Manuel worked in a factory for 22 years, but when it closed he had to re-enter the job market without an essential tool: a social security number.
Shortly after crossing the border illegally in the 1989, Manuel, not his real name, found work at InnerPac Inc. He described his job as "good, stable and with benefits." But when the company closed in February 2011 he was devastated.
"I lost everything," he said. "I couldn't even file for unemployment. I started looking for work right away but I couldn't find anything. I only found work at a restaurant where they paid me in cash."
He didn't work at the restaurant long. After a couple of weeks he was looking for work again. But most places asked for a social security card. A family friend told Manuel that a staffing agency in Little Village didn't ask for "papers."
The friend was right. Manuel arrived at 4 a.m. outside the agency. In a few minutes managers picked him to work for the day. He got into a van that drove him to a warehouse in Bolingbrook. He worked there until 3 p.m. and was asked to come back. He continued working for the staffing agency for six months.
He worked long hours, many for which he was never paid. He also had to pay $48 every week for the staffing agency's required transportation to the warehouse.
Manuel's experiences are not unusual, says Graciela Burgueno, an organizer with the Chicago Workers' Collaborative, who was a worker for several staffing agencies in Chicago.
In fact, some staffing agencies charge for filling out applications, transportation and parking--among other things. Since workers are only contracted to work day by day, they often tolerate many abuses, such as long hours, no overtime pay, abuse and sexual harassment.
These agencies, registered with the state, win bids with factories and warehouses to provide workers at a flat rate. They are liable for checking each worker's work authorization. But many don't. And most cases of abuse go unreported.
"If you report abuse or sexual harassment you run the risk of not being called again to work," she said. "Everyone knows that."
Many undocumented workers rely on these staffing agencies to find work because they have limited job opportunities, Burgueno said.
Manuel worked for the staffing agency in Little Village for six months, often working 60 hours a week earning minimum wage. But he only got paid for 40 hours. He never complained.
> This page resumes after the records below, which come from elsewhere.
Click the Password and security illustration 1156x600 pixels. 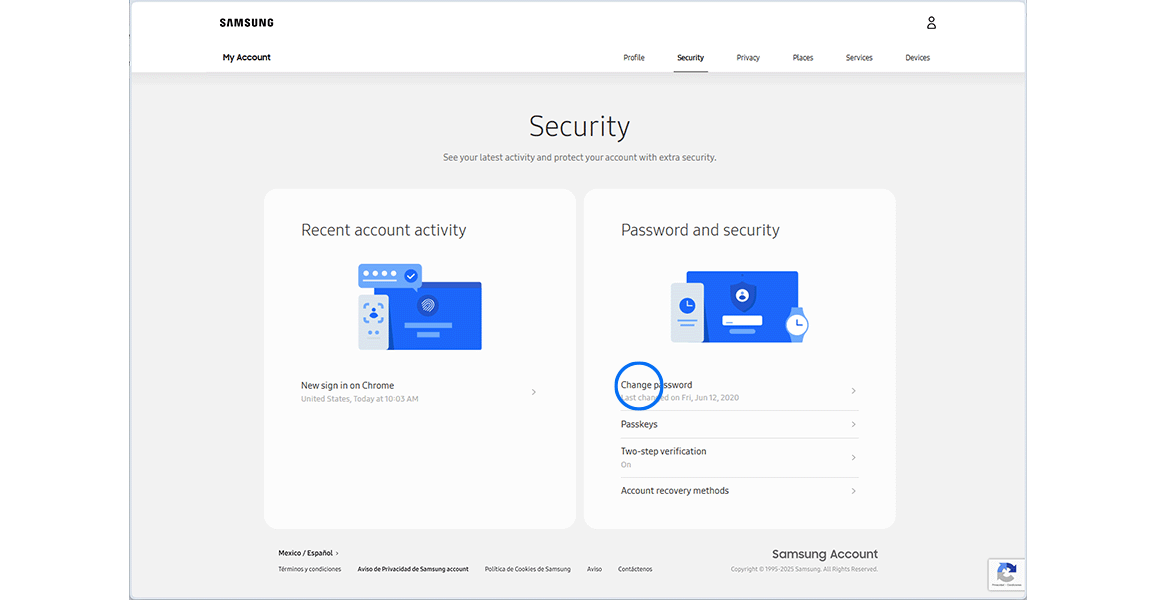(x=740, y=307)
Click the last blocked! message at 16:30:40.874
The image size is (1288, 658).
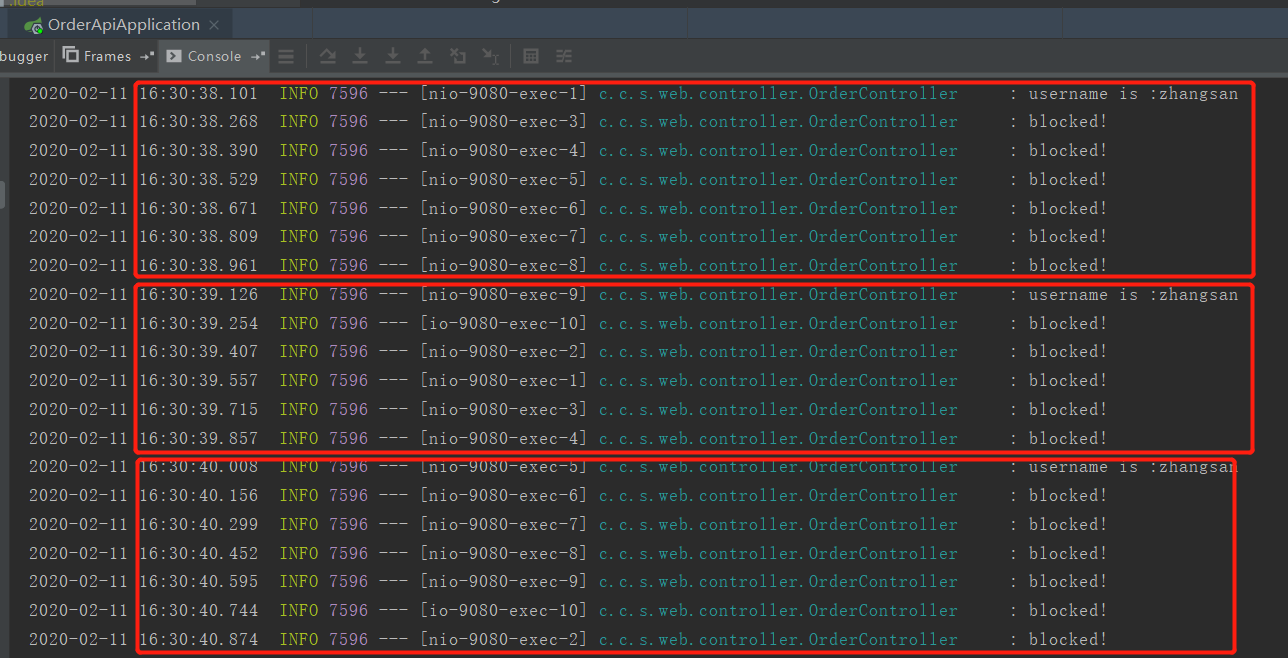coord(1067,639)
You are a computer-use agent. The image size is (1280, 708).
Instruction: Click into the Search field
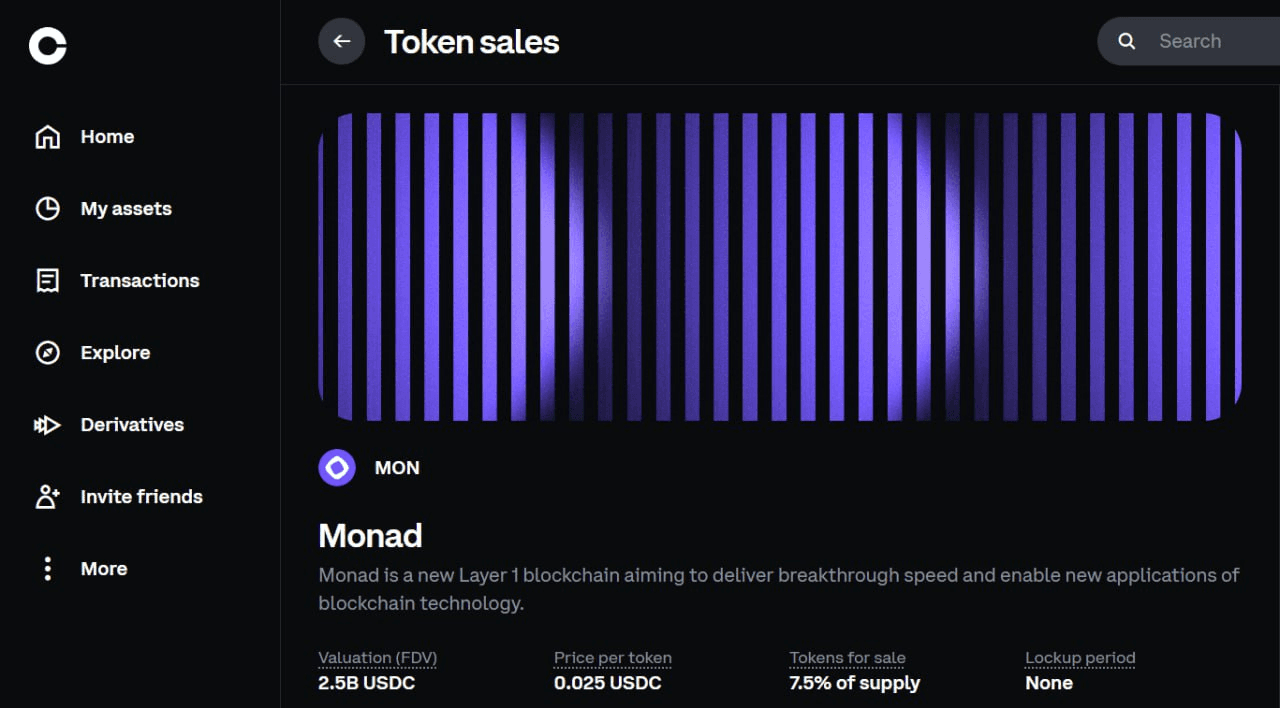point(1200,42)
Instead, the 54-year old father kept looking. A friend told him about another staffing agency that didn't check immigration work authorization. He says the new agency is a little better because he doesn't have to pay for transportation. But this new agency continues to pay him 40 hours a week, but most weeks he works at least 48 hours.
"I don't make enough," he says. "I usually tap into my savings to pay for the mortgage and other bills."
Manuel came to Chicago after a recession forced him to close his small business in Mexico City. He brought his wife and three children--who are all now adults.
He's considering moving back to Mexico now because it has been so hard to find a stable job.
"My savings aren't going to last," he said. "Maybe I'll have better luck taking those savings and starting another business in Mexico."